What is needed:
Render the entries below as a JSON list of strings, one string per line, leaving out blank lines.

Working data:

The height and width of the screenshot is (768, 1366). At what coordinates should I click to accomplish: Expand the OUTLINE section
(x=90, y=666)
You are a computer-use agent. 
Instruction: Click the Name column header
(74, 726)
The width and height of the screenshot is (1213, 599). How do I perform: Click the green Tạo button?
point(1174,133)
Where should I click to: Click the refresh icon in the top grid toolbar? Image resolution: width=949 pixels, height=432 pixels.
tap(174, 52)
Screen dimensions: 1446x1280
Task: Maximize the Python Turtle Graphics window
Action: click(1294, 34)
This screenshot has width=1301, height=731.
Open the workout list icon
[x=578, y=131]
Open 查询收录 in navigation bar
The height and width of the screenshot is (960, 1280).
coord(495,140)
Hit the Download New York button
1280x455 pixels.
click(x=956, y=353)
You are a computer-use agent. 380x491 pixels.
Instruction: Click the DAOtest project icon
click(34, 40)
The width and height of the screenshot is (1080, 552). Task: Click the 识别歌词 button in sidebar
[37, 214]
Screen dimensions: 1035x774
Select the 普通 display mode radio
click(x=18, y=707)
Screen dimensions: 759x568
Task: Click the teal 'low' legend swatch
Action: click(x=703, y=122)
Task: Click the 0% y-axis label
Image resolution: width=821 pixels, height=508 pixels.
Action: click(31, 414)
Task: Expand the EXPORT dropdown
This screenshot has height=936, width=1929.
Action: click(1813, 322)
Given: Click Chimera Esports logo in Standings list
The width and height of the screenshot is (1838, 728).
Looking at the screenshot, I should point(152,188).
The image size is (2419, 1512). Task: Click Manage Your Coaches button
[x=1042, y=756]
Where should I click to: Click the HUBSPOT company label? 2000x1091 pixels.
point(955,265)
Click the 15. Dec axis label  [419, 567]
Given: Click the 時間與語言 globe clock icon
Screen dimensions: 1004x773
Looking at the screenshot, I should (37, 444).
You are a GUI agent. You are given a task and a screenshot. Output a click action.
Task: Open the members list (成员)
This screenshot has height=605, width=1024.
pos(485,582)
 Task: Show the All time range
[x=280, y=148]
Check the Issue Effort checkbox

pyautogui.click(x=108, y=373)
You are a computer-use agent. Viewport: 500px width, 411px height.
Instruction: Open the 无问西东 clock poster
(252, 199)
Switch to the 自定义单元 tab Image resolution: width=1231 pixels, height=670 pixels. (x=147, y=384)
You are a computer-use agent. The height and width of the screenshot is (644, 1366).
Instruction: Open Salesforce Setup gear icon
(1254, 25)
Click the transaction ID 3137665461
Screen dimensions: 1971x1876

Final answer:
[
  "The height and width of the screenshot is (768, 1366). At what coordinates should I click to accomplish: Expand the OUTLINE section",
  "(x=90, y=666)",
  "You are a computer-use agent. ",
  "Instruction: Click the Name column header",
  "(74, 726)",
  "The width and height of the screenshot is (1213, 599). How do I perform: Click the green Tạo button?",
  "point(1174,133)",
  "Where should I click to: Click the refresh icon in the top grid toolbar? Image resolution: width=949 pixels, height=432 pixels.",
  "tap(174, 52)",
  "Screen dimensions: 1446x1280",
  "Task: Maximize the Python Turtle Graphics window",
  "Action: click(1294, 34)",
  "This screenshot has width=1301, height=731.",
  "Open the workout list icon",
  "[x=578, y=131]",
  "Open 查询收录 in navigation bar",
  "The height and width of the screenshot is (960, 1280).",
  "coord(495,140)",
  "Hit the Download New York button",
  "1280x455 pixels.",
  "click(x=956, y=353)",
  "You are a computer-use agent. 380x491 pixels.",
  "Instruction: Click the DAOtest project icon",
  "click(34, 40)",
  "The width and height of the screenshot is (1080, 552). Task: Click the 识别歌词 button in sidebar",
  "[37, 214]",
  "Screen dimensions: 1035x774",
  "Select the 普通 display mode radio",
  "click(x=18, y=707)",
  "Screen dimensions: 759x568",
  "Task: Click the teal 'low' legend swatch",
  "Action: click(x=703, y=122)",
  "Task: Click the 0% y-axis label",
  "Image resolution: width=821 pixels, height=508 pixels.",
  "Action: click(31, 414)",
  "Task: Expand the EXPORT dropdown",
  "This screenshot has height=936, width=1929.",
  "Action: click(1813, 322)",
  "Given: Click Chimera Esports logo in Standings list",
  "The width and height of the screenshot is (1838, 728).",
  "Looking at the screenshot, I should point(152,188).",
  "The image size is (2419, 1512). Task: Click Manage Your Coaches button",
  "[x=1042, y=756]",
  "Where should I click to: Click the HUBSPOT company label? 2000x1091 pixels.",
  "point(955,265)",
  "Click the 15. Dec axis label  [419, 567]",
  "Given: Click the 時間與語言 globe clock icon",
  "Screen dimensions: 1004x773",
  "Looking at the screenshot, I should (37, 444).",
  "You are a GUI agent. You are given a task and a screenshot. Output a click action.",
  "Task: Open the members list (成员)",
  "This screenshot has height=605, width=1024.",
  "pos(485,582)",
  " Task: Show the All time range",
  "[x=280, y=148]",
  "Check the Issue Effort checkbox",
  "pyautogui.click(x=108, y=373)",
  "You are a computer-use agent. Viewport: 500px width, 411px height.",
  "Instruction: Open the 无问西东 clock poster",
  "(252, 199)",
  "Switch to the 自定义单元 tab Image resolution: width=1231 pixels, height=670 pixels. (x=147, y=384)",
  "You are a computer-use agent. The height and width of the screenshot is (644, 1366).",
  "Instruction: Open Salesforce Setup gear icon",
  "(1254, 25)",
  "Click the transaction ID 3137665461",
  "Screen dimensions: 1971x1876"
]